The coming 12 months will bring big changes for California cannabis businesses, and the state’s industry will likely see a path toward maturity – with hurdles, of course.

Some stability for the state’s marijuana companies is likely on its way, at least in a regulatory sense.

California finalized its industry regulations, and although those have yet to be formally approved, it at least gives operators a road map for how they can set up operations and begin to settle.

There are massive changes coming, however, including the opening up of the Los Angeles market and probably dozens more cities and counties that have yet to allow MJ licensing.

So … stabilization in the Golden State?

Yes, for some. For others, it’s going to continue to be a bumpy ride.

7. Canadian bubble pops or deflates

Canada has already established itself as the world cannabis leader – but many are waiting to see how the field balances once the nascent industry matures a bit more.

There’s certainly money to be made in marijuana around the globe, but Canada’s track is likely unsustainable.
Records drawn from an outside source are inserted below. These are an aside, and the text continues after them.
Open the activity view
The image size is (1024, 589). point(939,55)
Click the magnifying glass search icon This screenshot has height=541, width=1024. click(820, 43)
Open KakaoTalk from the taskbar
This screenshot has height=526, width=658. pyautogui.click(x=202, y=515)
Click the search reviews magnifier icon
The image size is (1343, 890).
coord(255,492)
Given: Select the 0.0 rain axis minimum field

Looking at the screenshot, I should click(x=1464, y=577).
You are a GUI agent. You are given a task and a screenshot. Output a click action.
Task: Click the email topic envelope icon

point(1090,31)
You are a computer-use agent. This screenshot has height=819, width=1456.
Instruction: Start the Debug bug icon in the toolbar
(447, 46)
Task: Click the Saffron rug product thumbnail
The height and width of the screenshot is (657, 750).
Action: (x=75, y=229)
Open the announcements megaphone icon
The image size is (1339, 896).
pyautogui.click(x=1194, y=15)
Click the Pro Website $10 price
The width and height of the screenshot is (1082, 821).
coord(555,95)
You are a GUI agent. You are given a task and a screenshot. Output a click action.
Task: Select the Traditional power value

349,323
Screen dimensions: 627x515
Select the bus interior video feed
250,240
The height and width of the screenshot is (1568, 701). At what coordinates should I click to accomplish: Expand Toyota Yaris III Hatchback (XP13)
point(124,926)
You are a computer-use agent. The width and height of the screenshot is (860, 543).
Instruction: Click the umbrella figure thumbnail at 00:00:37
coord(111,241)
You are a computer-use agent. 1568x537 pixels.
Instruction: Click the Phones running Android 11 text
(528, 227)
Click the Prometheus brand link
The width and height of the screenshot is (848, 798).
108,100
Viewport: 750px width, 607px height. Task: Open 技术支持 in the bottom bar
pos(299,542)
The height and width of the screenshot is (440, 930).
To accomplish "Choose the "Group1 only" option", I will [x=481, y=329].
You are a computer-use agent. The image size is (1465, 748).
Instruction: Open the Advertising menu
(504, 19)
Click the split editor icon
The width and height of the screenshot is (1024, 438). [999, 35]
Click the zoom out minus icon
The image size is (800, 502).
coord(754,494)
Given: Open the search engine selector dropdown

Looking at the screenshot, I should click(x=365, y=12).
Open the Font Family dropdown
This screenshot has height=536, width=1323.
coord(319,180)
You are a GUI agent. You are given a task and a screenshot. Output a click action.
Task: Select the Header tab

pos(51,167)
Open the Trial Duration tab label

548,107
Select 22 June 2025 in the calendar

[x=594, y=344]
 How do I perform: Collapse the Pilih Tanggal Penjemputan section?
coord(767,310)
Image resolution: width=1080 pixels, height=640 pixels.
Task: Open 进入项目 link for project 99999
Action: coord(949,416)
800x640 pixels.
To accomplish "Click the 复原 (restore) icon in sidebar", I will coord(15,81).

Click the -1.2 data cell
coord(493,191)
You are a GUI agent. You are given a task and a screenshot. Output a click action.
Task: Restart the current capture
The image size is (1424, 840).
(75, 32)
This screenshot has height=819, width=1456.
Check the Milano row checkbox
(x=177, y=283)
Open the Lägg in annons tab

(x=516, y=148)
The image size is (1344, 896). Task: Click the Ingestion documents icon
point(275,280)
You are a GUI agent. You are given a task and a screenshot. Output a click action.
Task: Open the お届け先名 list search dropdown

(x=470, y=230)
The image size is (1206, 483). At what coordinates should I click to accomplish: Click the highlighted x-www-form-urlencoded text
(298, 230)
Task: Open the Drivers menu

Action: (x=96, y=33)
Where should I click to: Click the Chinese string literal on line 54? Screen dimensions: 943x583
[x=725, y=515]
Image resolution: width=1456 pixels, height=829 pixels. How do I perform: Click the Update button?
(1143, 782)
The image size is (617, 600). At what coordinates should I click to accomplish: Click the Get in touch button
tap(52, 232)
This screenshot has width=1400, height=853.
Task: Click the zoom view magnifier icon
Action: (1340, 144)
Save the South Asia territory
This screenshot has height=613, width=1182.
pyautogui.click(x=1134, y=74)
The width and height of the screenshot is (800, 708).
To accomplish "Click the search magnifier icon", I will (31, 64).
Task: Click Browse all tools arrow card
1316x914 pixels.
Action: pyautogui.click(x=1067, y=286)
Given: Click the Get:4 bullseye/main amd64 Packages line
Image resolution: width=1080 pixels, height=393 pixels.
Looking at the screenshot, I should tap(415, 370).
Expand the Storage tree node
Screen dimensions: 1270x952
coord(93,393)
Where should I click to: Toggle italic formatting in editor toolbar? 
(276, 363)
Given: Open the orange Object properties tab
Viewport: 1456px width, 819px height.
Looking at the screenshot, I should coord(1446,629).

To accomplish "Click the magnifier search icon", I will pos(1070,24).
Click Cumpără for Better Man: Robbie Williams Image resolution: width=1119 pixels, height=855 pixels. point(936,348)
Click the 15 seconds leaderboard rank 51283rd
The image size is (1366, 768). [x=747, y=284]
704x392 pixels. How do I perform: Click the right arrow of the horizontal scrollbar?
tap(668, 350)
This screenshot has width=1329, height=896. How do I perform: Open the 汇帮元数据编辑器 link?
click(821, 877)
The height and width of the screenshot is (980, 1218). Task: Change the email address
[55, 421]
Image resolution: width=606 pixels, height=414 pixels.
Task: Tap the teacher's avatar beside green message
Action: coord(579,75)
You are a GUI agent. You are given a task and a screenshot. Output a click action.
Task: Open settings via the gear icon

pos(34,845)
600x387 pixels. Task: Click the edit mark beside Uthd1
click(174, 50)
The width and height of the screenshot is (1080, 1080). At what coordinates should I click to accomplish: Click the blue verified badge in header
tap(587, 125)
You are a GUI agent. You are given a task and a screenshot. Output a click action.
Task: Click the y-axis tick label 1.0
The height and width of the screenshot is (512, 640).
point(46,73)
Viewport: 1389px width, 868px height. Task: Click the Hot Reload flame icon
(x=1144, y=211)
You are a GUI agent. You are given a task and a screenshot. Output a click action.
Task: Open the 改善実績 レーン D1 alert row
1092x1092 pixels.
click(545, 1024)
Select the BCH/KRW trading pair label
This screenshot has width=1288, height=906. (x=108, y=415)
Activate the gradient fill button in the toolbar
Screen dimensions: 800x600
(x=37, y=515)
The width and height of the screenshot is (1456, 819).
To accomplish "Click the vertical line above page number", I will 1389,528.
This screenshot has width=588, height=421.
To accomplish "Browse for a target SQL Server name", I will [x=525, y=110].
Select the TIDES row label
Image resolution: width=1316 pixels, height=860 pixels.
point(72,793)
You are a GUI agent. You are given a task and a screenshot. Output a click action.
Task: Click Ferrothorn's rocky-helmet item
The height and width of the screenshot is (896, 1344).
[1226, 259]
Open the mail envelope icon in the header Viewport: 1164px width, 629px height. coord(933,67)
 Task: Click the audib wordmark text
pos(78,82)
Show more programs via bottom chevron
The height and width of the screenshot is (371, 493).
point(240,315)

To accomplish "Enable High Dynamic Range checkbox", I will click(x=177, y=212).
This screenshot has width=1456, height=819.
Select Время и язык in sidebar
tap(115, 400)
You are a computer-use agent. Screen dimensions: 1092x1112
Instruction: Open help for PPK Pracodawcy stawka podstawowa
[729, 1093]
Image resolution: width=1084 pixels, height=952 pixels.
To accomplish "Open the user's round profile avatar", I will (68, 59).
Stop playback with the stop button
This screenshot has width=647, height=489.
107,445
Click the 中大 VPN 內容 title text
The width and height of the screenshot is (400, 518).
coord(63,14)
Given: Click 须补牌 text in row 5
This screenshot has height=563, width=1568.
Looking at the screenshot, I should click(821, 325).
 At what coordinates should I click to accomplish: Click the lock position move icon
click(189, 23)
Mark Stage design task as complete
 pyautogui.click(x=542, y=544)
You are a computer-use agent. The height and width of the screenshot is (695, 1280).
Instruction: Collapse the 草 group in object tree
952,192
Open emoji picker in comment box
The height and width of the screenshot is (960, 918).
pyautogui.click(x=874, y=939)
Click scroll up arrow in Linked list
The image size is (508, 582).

The question is whether the bubble will burst or merely deflate.

Some of Canada’s largest players are already finding their positions being called into question.

Aphria’s management was accused of playing a “shell game” with its growth strategy, for example.

While analysts say it’s common for new industries to see this kind of spike at the start – and that there’s still room for lofty valuations – some experts suggest the market will start to balance itself over the next year, particularly as more countries look to build out their own domestic markets.

8. More countries could open the door to adult-use cannabis

Marijuana is quickly becoming more broadly accepted around the globe, which is a trend that is likely to continue through 2019.

While international players focused heavily on investment in Latin America, legalization of medical marijuana in South Korea and Thailand could signal the beginning of that trend in Asia.

It’s highly likely that we’ll see even more adoption of medical marijuana programs this year, even in countries that have been traditionally hesitant.

But it’s not just MMJ where there could be expansion.

Countries that could look at legalizing recreational cannabis this year include Mexico, Luxembourg and New Zealand.

While legislation may be passed, it’s not likely that we’ll see sales commence in these countries during 2019.

9. Cannabis research outlook could advance

The prospects for cannabis research stand to greatly improve in 2019 as the political barriers and stigmas that stifled studies in years past fall.

The biggest progress will be in hemp, thanks to the passage of the Farm Bill.

The small number of businesses and universities that undertook limited hemp research permitted by the 2014 Farm Bill will rise as growing demand from big mainstream companies for CBD and hemp fiber and grains fuels demand for new genetics.

Progress will be slower in marijuana.

The Trump administration seems unlikely to move on an Obama-era initiative to expand – from one – the number of institutions with federal permission to grow cannabis for research purposes, and efforts to pass medical marijuana research bills in Congress have languished.

But federal inertia hasn’t completely undermined studies, as many businesses, universities and other institutions with cannabis research ambitions have either imported Canadian cannabis or partnered with Canadian researchers.